→ EXERCISE REQUIREMENTS: What is needed is an exact copy of all the records.

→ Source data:
----------

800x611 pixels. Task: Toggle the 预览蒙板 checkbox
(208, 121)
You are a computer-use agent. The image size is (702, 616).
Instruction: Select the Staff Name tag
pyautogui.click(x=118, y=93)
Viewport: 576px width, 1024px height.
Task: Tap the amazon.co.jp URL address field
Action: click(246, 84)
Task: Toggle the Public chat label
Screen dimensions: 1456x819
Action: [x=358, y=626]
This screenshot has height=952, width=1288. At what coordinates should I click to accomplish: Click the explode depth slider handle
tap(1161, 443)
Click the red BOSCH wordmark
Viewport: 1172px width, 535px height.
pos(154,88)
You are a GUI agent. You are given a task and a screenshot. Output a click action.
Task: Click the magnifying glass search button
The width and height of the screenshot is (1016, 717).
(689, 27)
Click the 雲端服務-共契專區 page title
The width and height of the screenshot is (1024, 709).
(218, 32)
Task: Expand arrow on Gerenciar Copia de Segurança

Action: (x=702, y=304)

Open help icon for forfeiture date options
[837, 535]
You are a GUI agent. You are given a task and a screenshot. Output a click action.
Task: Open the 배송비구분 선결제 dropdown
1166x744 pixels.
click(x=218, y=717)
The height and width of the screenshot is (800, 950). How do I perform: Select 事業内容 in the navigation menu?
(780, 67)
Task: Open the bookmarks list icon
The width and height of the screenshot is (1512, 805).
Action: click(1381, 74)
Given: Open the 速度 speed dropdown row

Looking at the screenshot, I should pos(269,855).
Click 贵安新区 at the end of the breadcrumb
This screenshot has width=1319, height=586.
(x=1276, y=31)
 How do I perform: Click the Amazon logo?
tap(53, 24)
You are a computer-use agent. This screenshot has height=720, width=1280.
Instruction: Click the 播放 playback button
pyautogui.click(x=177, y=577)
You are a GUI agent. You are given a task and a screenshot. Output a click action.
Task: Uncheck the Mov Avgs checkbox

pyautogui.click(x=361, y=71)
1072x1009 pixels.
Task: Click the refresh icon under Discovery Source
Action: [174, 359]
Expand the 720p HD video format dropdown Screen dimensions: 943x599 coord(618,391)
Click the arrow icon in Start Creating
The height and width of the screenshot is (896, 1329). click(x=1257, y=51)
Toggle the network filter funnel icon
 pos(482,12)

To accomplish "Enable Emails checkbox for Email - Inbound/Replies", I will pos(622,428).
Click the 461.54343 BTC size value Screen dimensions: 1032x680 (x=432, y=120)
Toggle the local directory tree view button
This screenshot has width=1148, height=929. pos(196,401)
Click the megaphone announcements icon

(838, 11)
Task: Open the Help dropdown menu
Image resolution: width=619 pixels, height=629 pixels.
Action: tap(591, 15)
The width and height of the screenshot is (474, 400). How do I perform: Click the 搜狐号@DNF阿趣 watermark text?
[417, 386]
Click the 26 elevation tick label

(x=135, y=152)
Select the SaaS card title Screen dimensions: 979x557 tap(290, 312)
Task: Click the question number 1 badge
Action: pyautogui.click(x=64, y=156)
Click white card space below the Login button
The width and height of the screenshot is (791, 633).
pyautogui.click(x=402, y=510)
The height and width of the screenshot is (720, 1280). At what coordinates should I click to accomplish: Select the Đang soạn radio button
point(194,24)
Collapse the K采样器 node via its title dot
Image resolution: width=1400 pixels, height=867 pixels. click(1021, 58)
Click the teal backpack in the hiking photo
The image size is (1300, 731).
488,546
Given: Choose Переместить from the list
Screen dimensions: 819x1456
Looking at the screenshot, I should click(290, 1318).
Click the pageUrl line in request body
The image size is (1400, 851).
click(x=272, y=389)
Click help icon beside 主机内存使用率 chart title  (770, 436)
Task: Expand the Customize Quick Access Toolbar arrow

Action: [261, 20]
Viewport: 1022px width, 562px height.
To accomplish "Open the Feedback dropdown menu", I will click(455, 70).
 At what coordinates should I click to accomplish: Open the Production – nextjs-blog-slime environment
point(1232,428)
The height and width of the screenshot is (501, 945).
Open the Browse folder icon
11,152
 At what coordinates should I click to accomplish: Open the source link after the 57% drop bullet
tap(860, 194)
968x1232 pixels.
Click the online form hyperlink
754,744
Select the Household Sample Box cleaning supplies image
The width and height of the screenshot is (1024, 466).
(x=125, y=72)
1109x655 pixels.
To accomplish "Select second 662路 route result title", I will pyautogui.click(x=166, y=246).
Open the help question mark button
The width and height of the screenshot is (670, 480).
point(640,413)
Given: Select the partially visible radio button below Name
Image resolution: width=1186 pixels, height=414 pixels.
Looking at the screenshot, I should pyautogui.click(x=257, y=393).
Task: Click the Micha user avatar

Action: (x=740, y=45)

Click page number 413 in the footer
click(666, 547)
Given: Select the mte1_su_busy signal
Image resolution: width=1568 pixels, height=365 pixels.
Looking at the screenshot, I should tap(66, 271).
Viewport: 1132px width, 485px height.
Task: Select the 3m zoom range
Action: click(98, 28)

----------

→ ANSWER SPACE:
800x611 pixels. Task: Toggle the 预览蒙板 checkbox
(208, 121)
You are a computer-use agent. The image size is (702, 616).
Instruction: Select the Staff Name tag
pyautogui.click(x=118, y=93)
Viewport: 576px width, 1024px height.
Task: Tap the amazon.co.jp URL address field
Action: click(246, 84)
Task: Toggle the Public chat label
Screen dimensions: 1456x819
Action: [x=358, y=626]
This screenshot has height=952, width=1288. At what coordinates should I click to accomplish: Click the explode depth slider handle
tap(1161, 443)
Click the red BOSCH wordmark
Viewport: 1172px width, 535px height.
pos(154,88)
You are a GUI agent. You are given a task and a screenshot. Output a click action.
Task: Click the magnifying glass search button
The width and height of the screenshot is (1016, 717).
(689, 27)
Click the 雲端服務-共契專區 page title
The width and height of the screenshot is (1024, 709).
(218, 32)
Task: Expand arrow on Gerenciar Copia de Segurança

Action: (x=702, y=304)

Open help icon for forfeiture date options
[837, 535]
You are a GUI agent. You are given a task and a screenshot. Output a click action.
Task: Open the 배송비구분 선결제 dropdown
1166x744 pixels.
click(x=218, y=717)
The height and width of the screenshot is (800, 950). How do I perform: Select 事業内容 in the navigation menu?
(780, 67)
Task: Open the bookmarks list icon
The width and height of the screenshot is (1512, 805).
Action: click(1381, 74)
Given: Open the 速度 speed dropdown row

Looking at the screenshot, I should pos(269,855).
Click 贵安新区 at the end of the breadcrumb
This screenshot has width=1319, height=586.
(x=1276, y=31)
 How do I perform: Click the Amazon logo?
tap(53, 24)
You are a computer-use agent. This screenshot has height=720, width=1280.
Instruction: Click the 播放 playback button
pyautogui.click(x=177, y=577)
You are a GUI agent. You are given a task and a screenshot. Output a click action.
Task: Uncheck the Mov Avgs checkbox

pyautogui.click(x=361, y=71)
1072x1009 pixels.
Task: Click the refresh icon under Discovery Source
Action: [174, 359]
Expand the 720p HD video format dropdown Screen dimensions: 943x599 coord(618,391)
Click the arrow icon in Start Creating
The height and width of the screenshot is (896, 1329). click(x=1257, y=51)
Toggle the network filter funnel icon
 pos(482,12)

To accomplish "Enable Emails checkbox for Email - Inbound/Replies", I will pos(622,428).
Click the 461.54343 BTC size value Screen dimensions: 1032x680 (x=432, y=120)
Toggle the local directory tree view button
This screenshot has width=1148, height=929. pos(196,401)
Click the megaphone announcements icon

(838, 11)
Task: Open the Help dropdown menu
Image resolution: width=619 pixels, height=629 pixels.
Action: tap(591, 15)
The width and height of the screenshot is (474, 400). How do I perform: Click the 搜狐号@DNF阿趣 watermark text?
[417, 386]
Click the 26 elevation tick label

(x=135, y=152)
Select the SaaS card title Screen dimensions: 979x557 tap(290, 312)
Task: Click the question number 1 badge
Action: pyautogui.click(x=64, y=156)
Click white card space below the Login button
The width and height of the screenshot is (791, 633).
pyautogui.click(x=402, y=510)
The height and width of the screenshot is (720, 1280). At what coordinates should I click to accomplish: Select the Đang soạn radio button
point(194,24)
Collapse the K采样器 node via its title dot
Image resolution: width=1400 pixels, height=867 pixels. click(1021, 58)
Click the teal backpack in the hiking photo
The image size is (1300, 731).
488,546
Given: Choose Переместить from the list
Screen dimensions: 819x1456
Looking at the screenshot, I should click(290, 1318).
Click the pageUrl line in request body
The image size is (1400, 851).
click(x=272, y=389)
Click help icon beside 主机内存使用率 chart title  (770, 436)
Task: Expand the Customize Quick Access Toolbar arrow

Action: [261, 20]
Viewport: 1022px width, 562px height.
To accomplish "Open the Feedback dropdown menu", I will click(455, 70).
 At what coordinates should I click to accomplish: Open the Production – nextjs-blog-slime environment
point(1232,428)
The height and width of the screenshot is (501, 945).
Open the Browse folder icon
11,152
 At what coordinates should I click to accomplish: Open the source link after the 57% drop bullet
tap(860, 194)
968x1232 pixels.
Click the online form hyperlink
754,744
Select the Household Sample Box cleaning supplies image
The width and height of the screenshot is (1024, 466).
(x=125, y=72)
1109x655 pixels.
To accomplish "Select second 662路 route result title", I will pyautogui.click(x=166, y=246).
Open the help question mark button
The width and height of the screenshot is (670, 480).
point(640,413)
Given: Select the partially visible radio button below Name
Image resolution: width=1186 pixels, height=414 pixels.
Looking at the screenshot, I should pyautogui.click(x=257, y=393).
Task: Click the Micha user avatar

Action: (x=740, y=45)

Click page number 413 in the footer
click(666, 547)
Given: Select the mte1_su_busy signal
Image resolution: width=1568 pixels, height=365 pixels.
Looking at the screenshot, I should tap(66, 271).
Viewport: 1132px width, 485px height.
Task: Select the 3m zoom range
Action: click(98, 28)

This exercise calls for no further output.